Life, Leadership and Business

Thursday, 23 March 2017

Effective Communication


Personal Development Skill: Effective Communication



We communicate, all the time. Using various mediums, messages travel back and forward between people at an incredible rate.
Communication generates an incredible amount of data daily. Why then is effective communication so illusive?

As with most things in business, communication
is a skill that follows a process, examples of which are abundantly available on the internet. Most people are aware of the most common option: Sender creates a message for the Receiver whom responds with feedback and this process continues repeatedly until the Receiver has the same message as intended by the Sender.



Here are 5 key tips that will get you the consistent success in communication:


1.      Take Responsibility as the Sender

The success of the outcome of any communication depends on the person (the sender or the communicator) that designs the message. If the concept or idea is in your head, you must assume the responsibility to clearly and carefully explain it in order to get your message across. If the results are not what you desired, the person you communicated to is not to blame for a lack of understanding; you must carry the blame for a lack of communication.

Emotions often run high when an instruction is carried out incorrectly. Once you assume responsibility for the outcome, those emotions will be directed at yourself. It is amazing how ‘understanding’ one can become.


2.      Use as many mediums to communicate as possible

In an exercise during training, a group of people go through the motions of exploring all the different medium options for communicating, whether it is words, body language, written or oral, etc. Years of conducting the exercise has revealed that without exception, people decide on using many mediums to communicate the message as effectively as possible.

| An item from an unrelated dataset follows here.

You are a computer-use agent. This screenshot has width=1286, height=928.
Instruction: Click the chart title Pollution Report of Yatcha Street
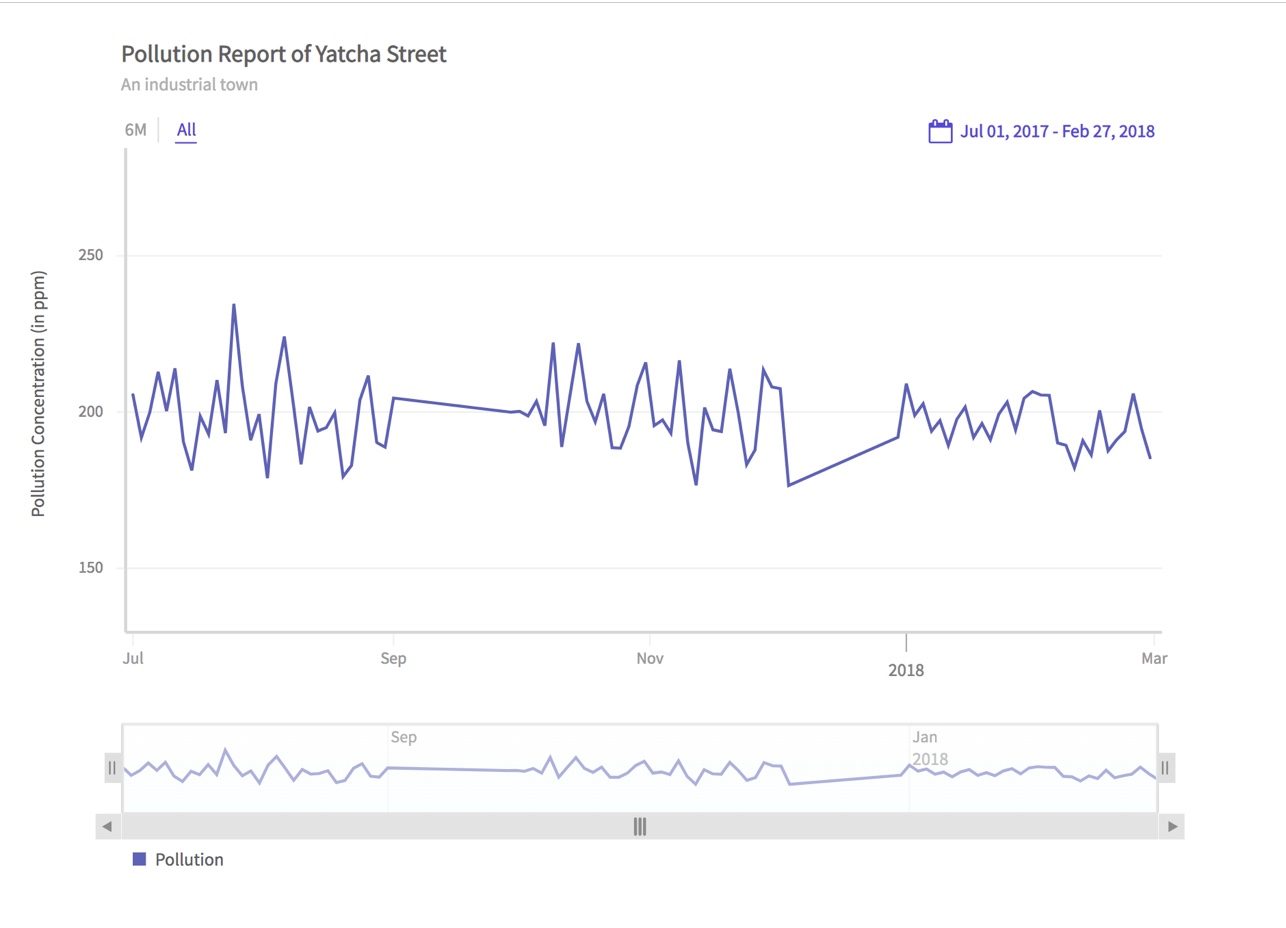click(x=284, y=54)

To ensure understanding use a multi-strategy approach. Use spoken word, use body language and use pictures or some written medium to support your speech. We all use our five physical senses to understand the world around us. “Speak” to as many of the senses as possible when sharing your message, as this will provide a better understanding.
 
3.      Ask for feedback

Once you have delivered your message, don’t assume that the person that received your message understood. In the communication model the Receiver provides feedback. What the model doesn’t state is that feedback should be on the request of the Sender.

Ask people for feedback. Ask them to explain your message back to you. In that way they consolidate the message they heard and understood and you have the assurance that they got the message you intended.

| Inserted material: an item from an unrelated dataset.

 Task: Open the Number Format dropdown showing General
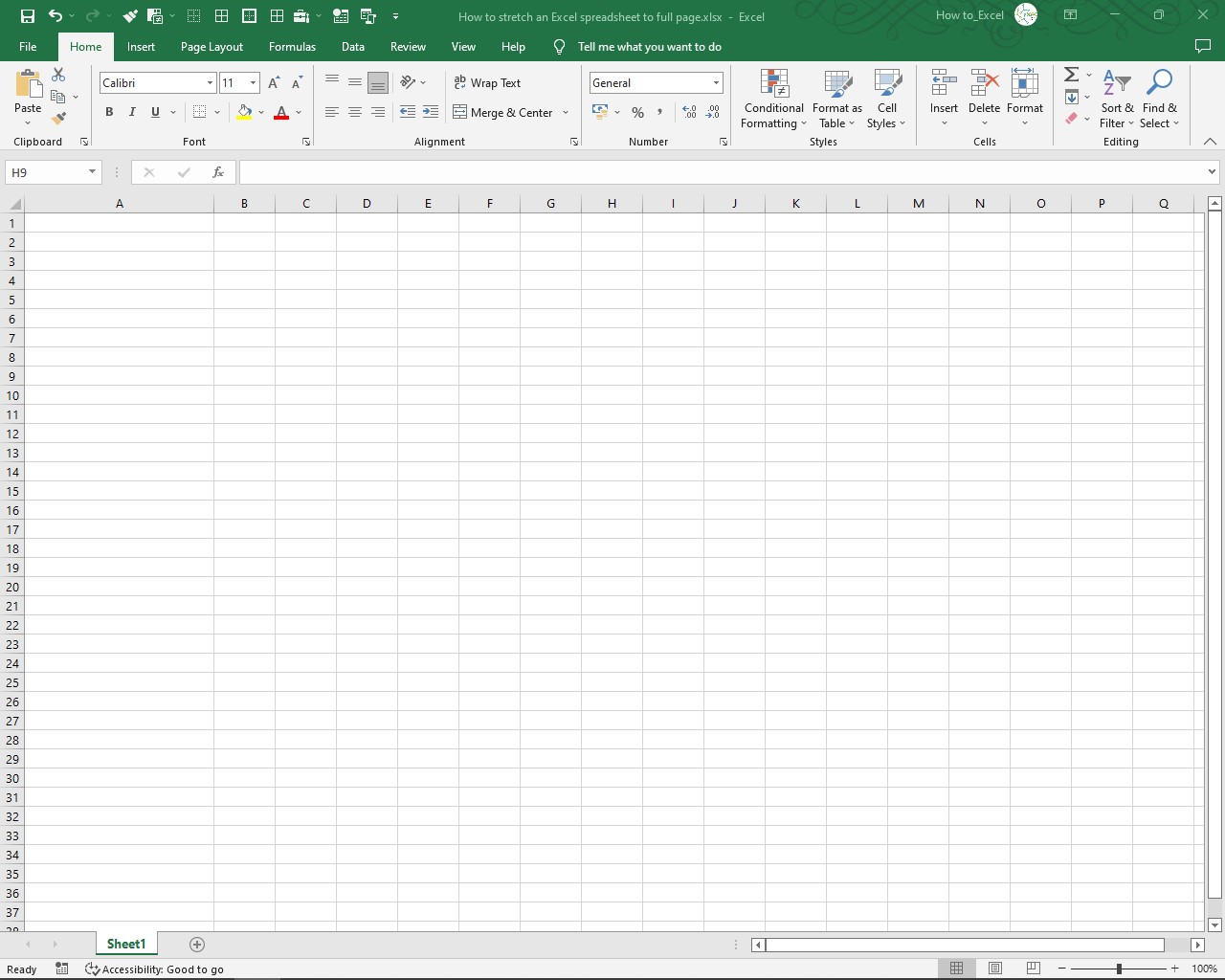[x=715, y=82]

Make corrections if required, after which get feedback to ensure the message was understood.
 
4.      Detail Expectations

Put detail in what your expectations are for the end result. Use words that will define what you see, what you hear and what you feel. Describe the outcome as clearly as possible and people will work smarter to achieve the “picture” you communicated.


5.      Spend the time the first time

It is amazing when people don’t have time to do the job correctly the first time around, but they always have time to repeat the job a second time. This applies to communicating. People (often leaders and managers) feel they don’t have enough time in order to correctly and intensively communicate their intentions and expectations to followers or employees. Yet when the outcome is not the desired result, the same busy leader or manager will either take more time to explain everything again or failing that they just take over the task themselves.


How often have your heard managers or entrepreneurs say that they do the job themselves, because no one else can be trusted. This is not a sign of poor workmanship or a lack of ownership on the employee’s part. This is more a result of the manager’s inability to communicate correctly.  

Spend the time to communicate in detail and fully explain your message. It will save you time, effort and frustration down the line.


Twenty years of training has taught me that knowledge does not guarantee success when it comes to communication. This is a skill likened to a plant that needs time, attention and dedication to make it flourish. Communication needs to be fed and nurtured in order for it to mature. Practise makes perfect.